The European Medicines Agency’s Committee for Medicinal Products for Human Use (CHMP) has recommended the approval of Bristol Myers Squibb’s autologous CAR T-cell therapy, Abecma (idecabtagene vicleucel), as a third-line treatment for patients with relapsed or refractory multiple myeloma. Specifically, the committee suggests approval for patients who have undergone at least two prior lines of therapy, including an immunomodulatory agent, a proteasome inhibitor, and an anti-CD38 monoclonal antibody.
In the Phase III KarMMa-3 clinical trial, Abecma demonstrated improved progression-free survival compared to standard-of-care treatments for multiple myeloma patients who had received between two and four prior therapies. With a median follow-up of 30.9 months, patients treated with Abecma experienced a median progression-free survival of 13.8 months, representing a 51 percent reduction in disease progression or death compared to those on standard regimens (4.4 months).

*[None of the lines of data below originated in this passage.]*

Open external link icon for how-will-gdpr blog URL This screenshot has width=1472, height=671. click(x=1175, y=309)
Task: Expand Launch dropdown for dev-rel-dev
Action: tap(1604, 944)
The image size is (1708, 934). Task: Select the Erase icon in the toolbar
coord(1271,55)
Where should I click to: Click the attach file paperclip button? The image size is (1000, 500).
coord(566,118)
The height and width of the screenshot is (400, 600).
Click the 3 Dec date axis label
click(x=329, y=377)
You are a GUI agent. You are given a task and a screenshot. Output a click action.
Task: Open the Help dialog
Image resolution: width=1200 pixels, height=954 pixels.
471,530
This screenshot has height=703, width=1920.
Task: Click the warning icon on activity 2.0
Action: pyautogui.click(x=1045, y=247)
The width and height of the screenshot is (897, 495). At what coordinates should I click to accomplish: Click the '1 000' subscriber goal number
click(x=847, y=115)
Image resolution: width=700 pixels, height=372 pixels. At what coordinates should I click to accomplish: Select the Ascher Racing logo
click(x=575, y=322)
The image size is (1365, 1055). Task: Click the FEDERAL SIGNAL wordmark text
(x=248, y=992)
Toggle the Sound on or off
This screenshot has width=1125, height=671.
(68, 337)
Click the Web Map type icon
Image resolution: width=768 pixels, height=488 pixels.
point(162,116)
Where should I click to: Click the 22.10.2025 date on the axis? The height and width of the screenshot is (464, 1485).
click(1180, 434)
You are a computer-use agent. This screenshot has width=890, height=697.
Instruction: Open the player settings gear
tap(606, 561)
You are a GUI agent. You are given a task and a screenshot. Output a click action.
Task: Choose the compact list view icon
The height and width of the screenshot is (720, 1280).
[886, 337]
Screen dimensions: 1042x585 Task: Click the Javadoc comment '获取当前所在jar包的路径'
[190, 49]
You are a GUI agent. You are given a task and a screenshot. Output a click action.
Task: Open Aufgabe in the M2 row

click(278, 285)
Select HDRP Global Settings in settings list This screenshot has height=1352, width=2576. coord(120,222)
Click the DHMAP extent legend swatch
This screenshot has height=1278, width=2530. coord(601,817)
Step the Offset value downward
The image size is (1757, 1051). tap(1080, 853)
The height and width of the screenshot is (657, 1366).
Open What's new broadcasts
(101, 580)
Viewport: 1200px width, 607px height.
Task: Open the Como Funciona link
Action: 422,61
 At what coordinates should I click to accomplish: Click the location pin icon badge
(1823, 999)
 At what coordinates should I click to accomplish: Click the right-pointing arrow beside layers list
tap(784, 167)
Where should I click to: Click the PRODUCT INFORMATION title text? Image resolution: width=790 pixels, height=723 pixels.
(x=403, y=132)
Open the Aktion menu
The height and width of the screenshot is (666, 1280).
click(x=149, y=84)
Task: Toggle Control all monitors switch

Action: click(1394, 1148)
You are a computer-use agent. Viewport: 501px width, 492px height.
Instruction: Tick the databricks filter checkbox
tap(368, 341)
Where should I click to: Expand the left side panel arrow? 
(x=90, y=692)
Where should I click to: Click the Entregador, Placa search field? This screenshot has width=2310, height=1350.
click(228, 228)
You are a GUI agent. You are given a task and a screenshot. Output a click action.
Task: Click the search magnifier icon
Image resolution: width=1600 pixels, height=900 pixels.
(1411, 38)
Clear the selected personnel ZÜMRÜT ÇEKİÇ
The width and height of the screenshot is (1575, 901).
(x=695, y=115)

While Abecma is already approved as a fifth-line treatment for relapsed or refractory multiple myeloma in the US, its approval for an earlier-line indication is pending as the FDA reviews the KarMMa-3 data. In Europe and Japan, Abecma is already approved for use in later-line settings. The European Commission is set to review CHMP’s recommendation for Abecma’s earlier-line use, with a decision expected in approximately two months. Bristol Myers Squibb jointly markets Abecma with 2seventy Bio in the US, while BMS solely handles its distribution in ex-US markets.